#### About this exercise:
Give back the records that follow exactly, images excluded.

#### Provided records:
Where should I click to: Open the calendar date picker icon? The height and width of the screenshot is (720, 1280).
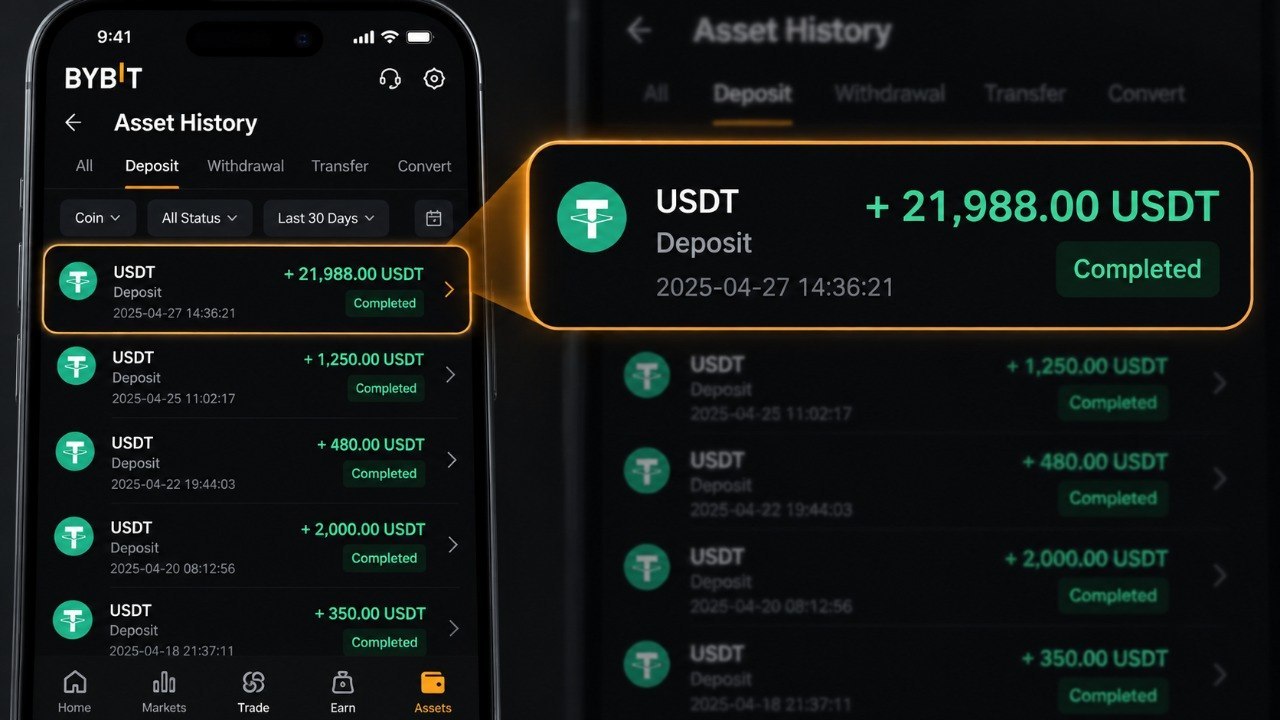coord(434,218)
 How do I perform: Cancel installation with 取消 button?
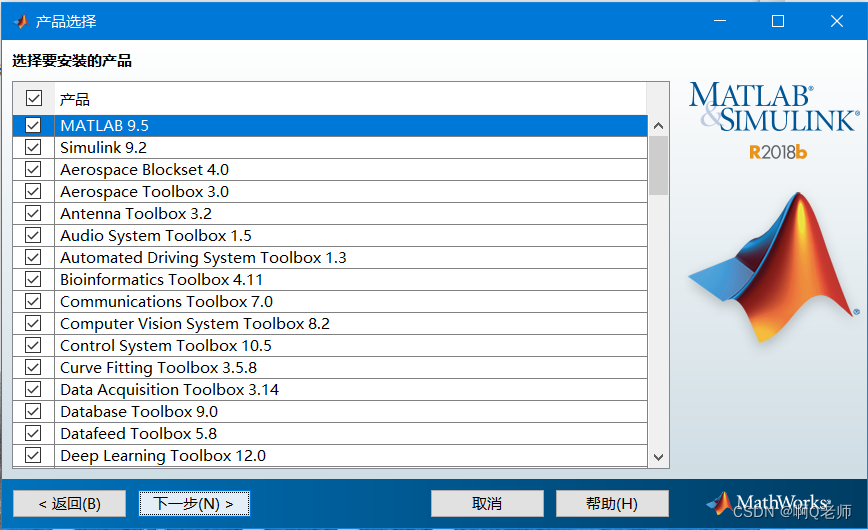(487, 503)

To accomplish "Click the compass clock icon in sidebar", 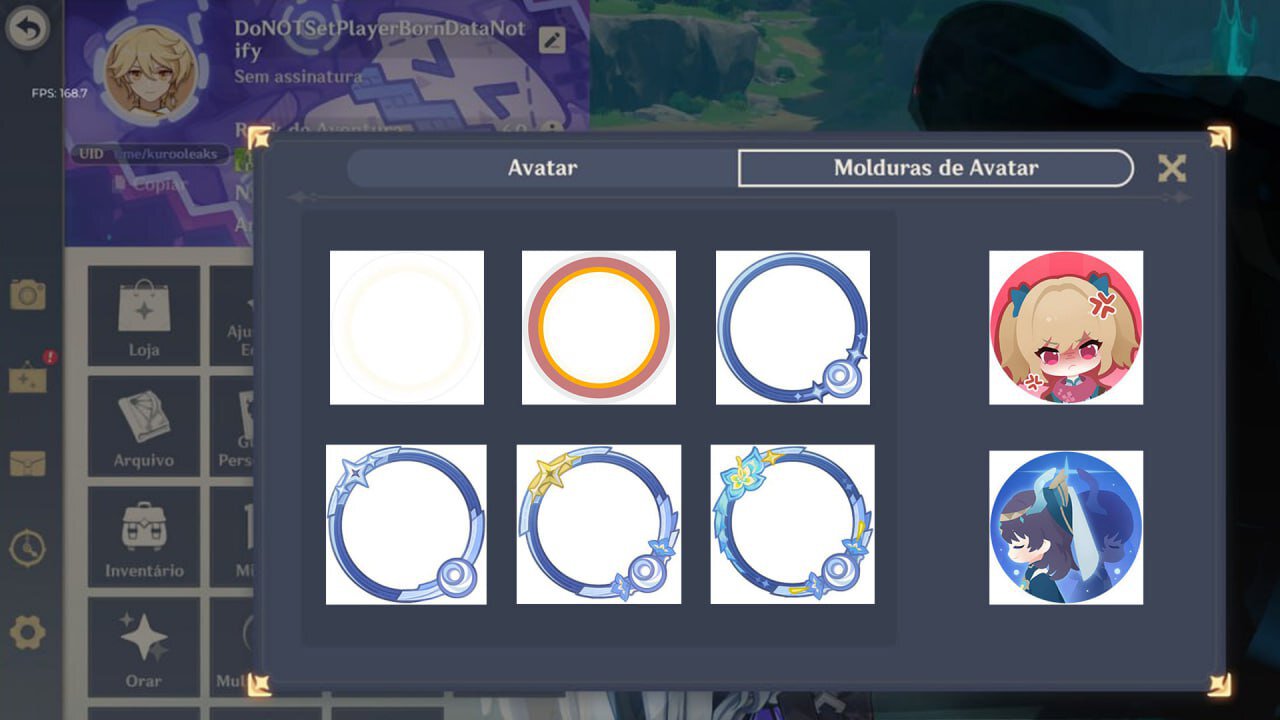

#### Exercise answer:
Where should I click to: Open the calendar date picker icon? The height and width of the screenshot is (720, 1280).
coord(434,218)
 How do I perform: Cancel installation with 取消 button?
(487, 503)

To accomplish "Click the compass clock icon in sidebar", 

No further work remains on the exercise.